Shawn legte seine Hände an meine Hüfte und zog mich enger an sich, denn ich brachte es nicht über das Herz ihn direkt wegzustoßen. Irgendetwas hielt mich davon ab den Kuss sofort zu beenden. Vielleicht waren es meine Gefühle, die gerade verrücktspielten. Ich spürte ein wohliges Kribbeln im Bauch, aber es fühlte sich nicht an wie bei Justin. Nichts an diesem Kuss fühlte sich an wie bei Justin. Shawn war nicht Justin, er war nicht der Mann, den ich bedingungslos liebte.

Aus diesem Grund drückte ich ihn von mir weg und ging zwei große Schritte nach hinten, bis ich mit den Füßen im Wasser stand. Die Abkühlung tat mir gut.

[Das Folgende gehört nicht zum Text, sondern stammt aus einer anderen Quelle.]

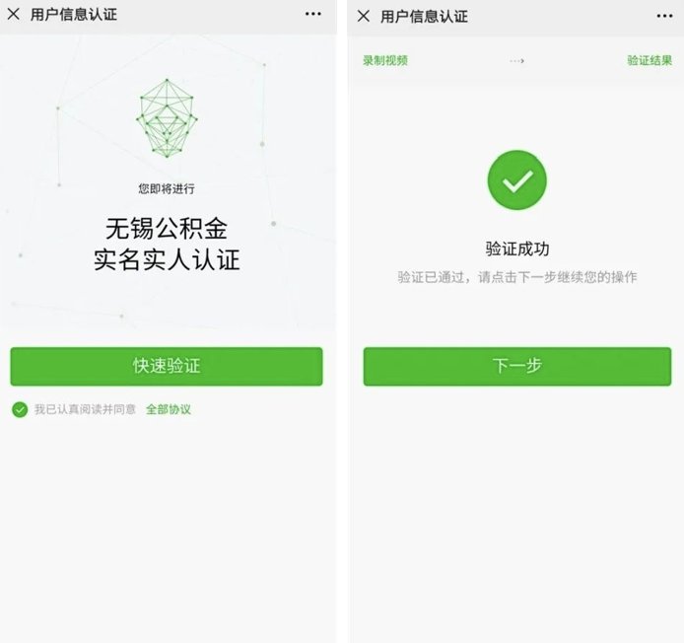This screenshot has height=643, width=684.
Task: Select the 验证结果 step
Action: [x=650, y=60]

„Shawn", flüsterte ich leise.
Er stand wie erstarrt im Sand und starrte mich verletzt an. Man sah die Reue in seinen Augen, als würde er den Kuss gerne rückgängig machen. Ich konnte nicht richtig atmen, weil ich diese Situation erstmal verarbeiten musste. Shawn hatte mich geküsst und ich hatte tatsächlich etwas gefühlt. Etwas, dass man bei einem besten Freund nicht fühlen sollte.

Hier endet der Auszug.